The state should consider reforming its tax structure in order to pay for its programs, McCreight said, noting that people who are able to pay more taxes should be.
“Obviously we don’t want to harm anyone, but we need to be fair,” she said.
Like Watson, she believes Harpswell Coastal Academy is doing “amazing” things for its students and the community. But overall, she said, the state needs to be “very cautious” about other charter schools, especially those that work on a for-profit model, she said.
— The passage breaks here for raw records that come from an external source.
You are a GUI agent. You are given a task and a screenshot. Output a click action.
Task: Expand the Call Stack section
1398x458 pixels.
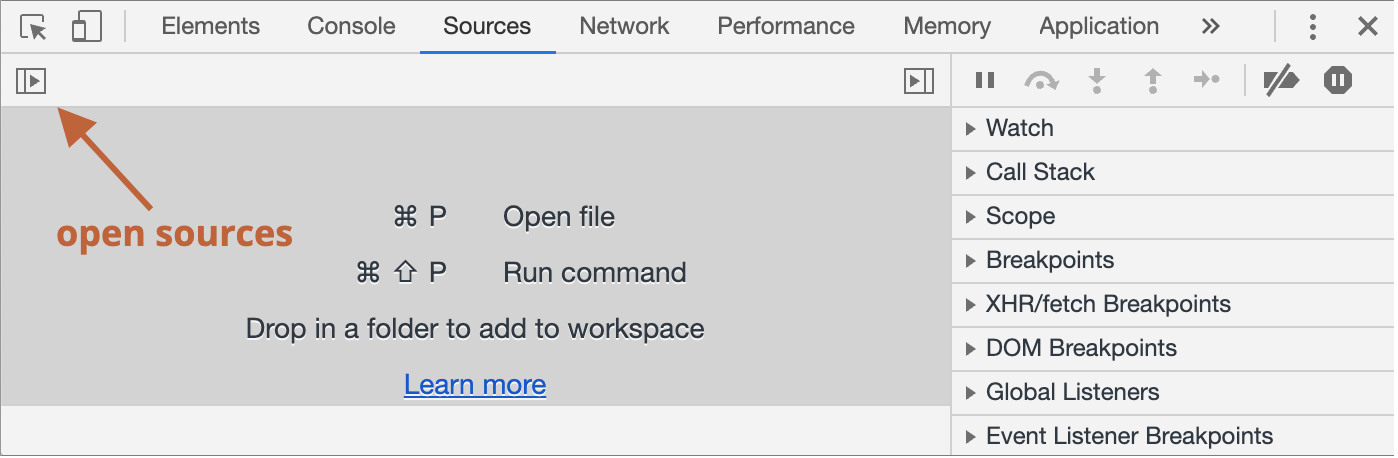point(1039,172)
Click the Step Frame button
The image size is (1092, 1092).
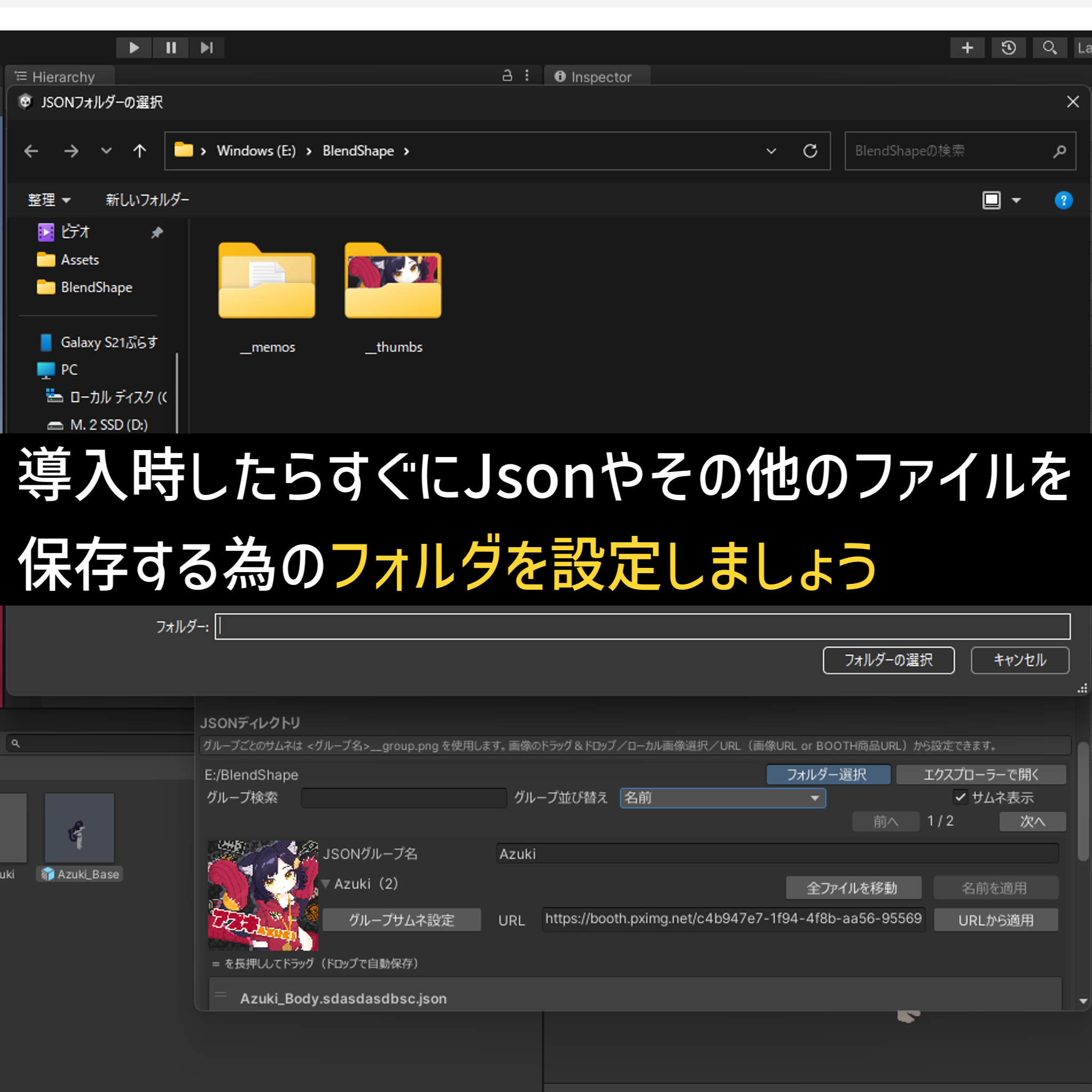pos(206,47)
“I support it when it works well,” she said.
The way the state funds charter schools should be examined, but McCreight said public schools should also look at their programs and how they might be improved to fit the needs of students.
McCreight said she would like to be in a position to address marine resource issues when they emerge.
The state should be addressing the marine environment as a whole, she said, but shouldn’t “swoop in” in an attempt to fix things if things are working well. She noted that people working in the industry sometimes feel they are being regulated too heavily, particularly in the realm of lobstering licenses, a perennial concern.
“People are frustrated that they can’t pass on or sell their licenses,” McCrieght said. “I’d like to look at that.”